Rewrite the records below as a numbered list, one line per item, skipping blank lines and leaving out the pictures.
— begin Provided records —
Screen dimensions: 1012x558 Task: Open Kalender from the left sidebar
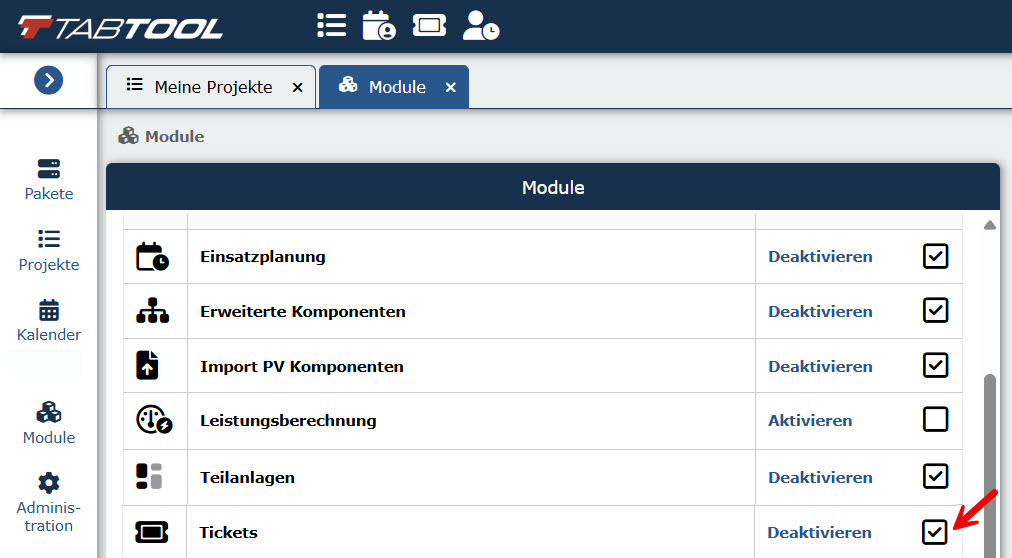pos(49,321)
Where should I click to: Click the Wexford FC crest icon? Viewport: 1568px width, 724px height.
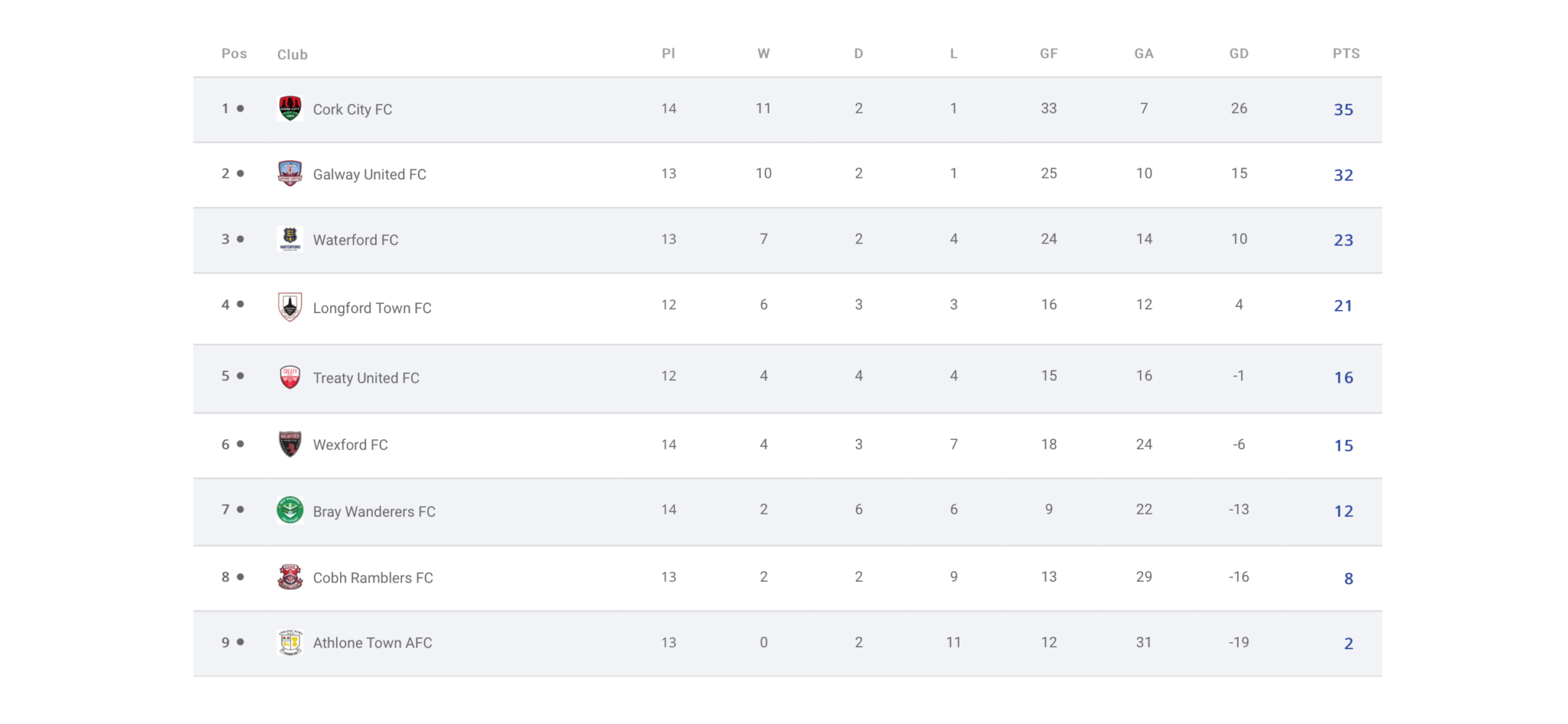[290, 444]
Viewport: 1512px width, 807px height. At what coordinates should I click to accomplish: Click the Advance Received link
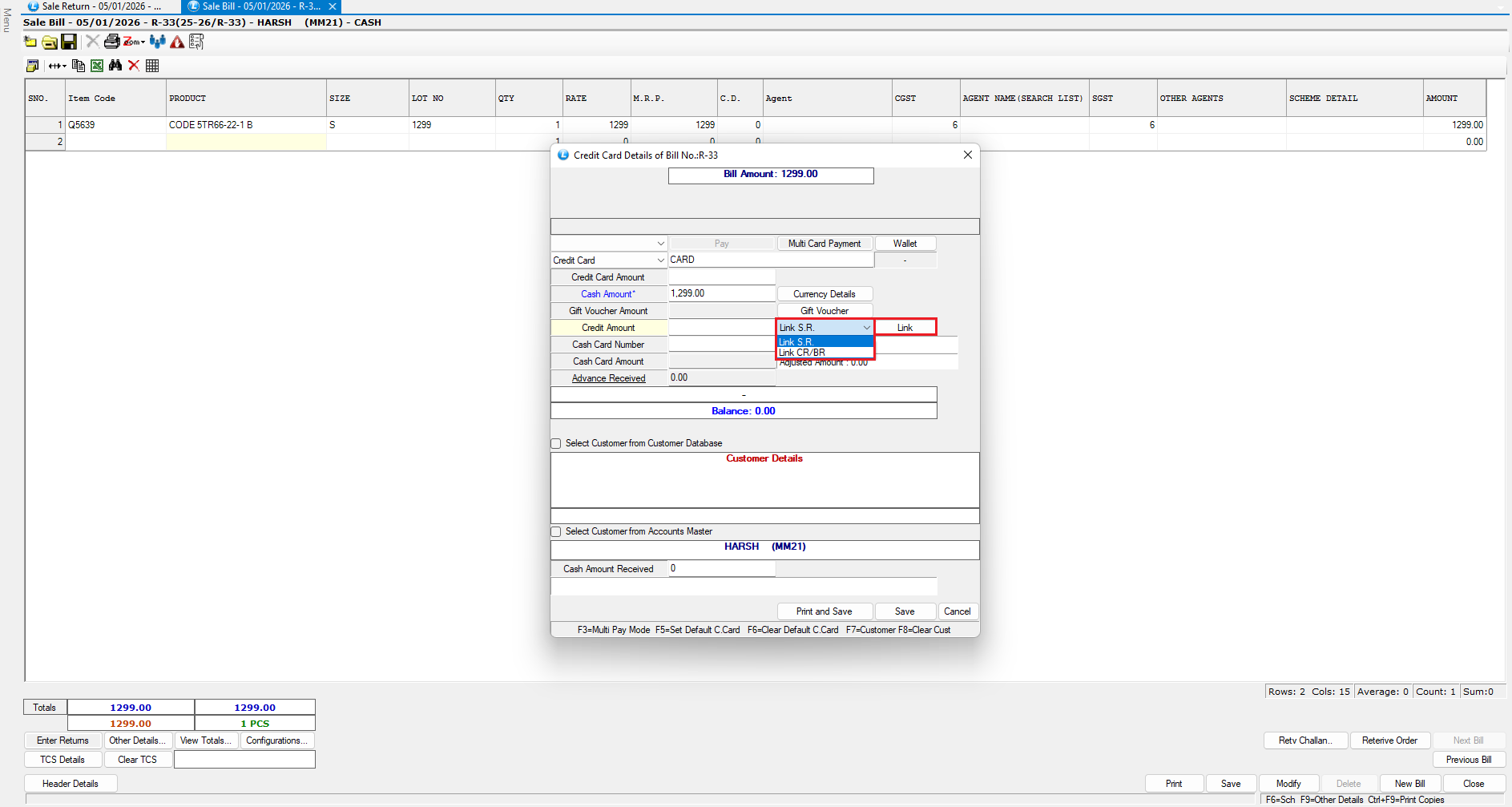608,378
— end Provided records —
Full response —
1. Screen dimensions: 1012x558 Task: Open Kalender from the left sidebar
2. pos(49,321)
3. Where should I click to: Click the Wexford FC crest icon? Viewport: 1568px width, 724px height.
4. [290, 444]
5. Viewport: 1512px width, 807px height. At what coordinates should I click to accomplish: Click the Advance Received link
6. 608,378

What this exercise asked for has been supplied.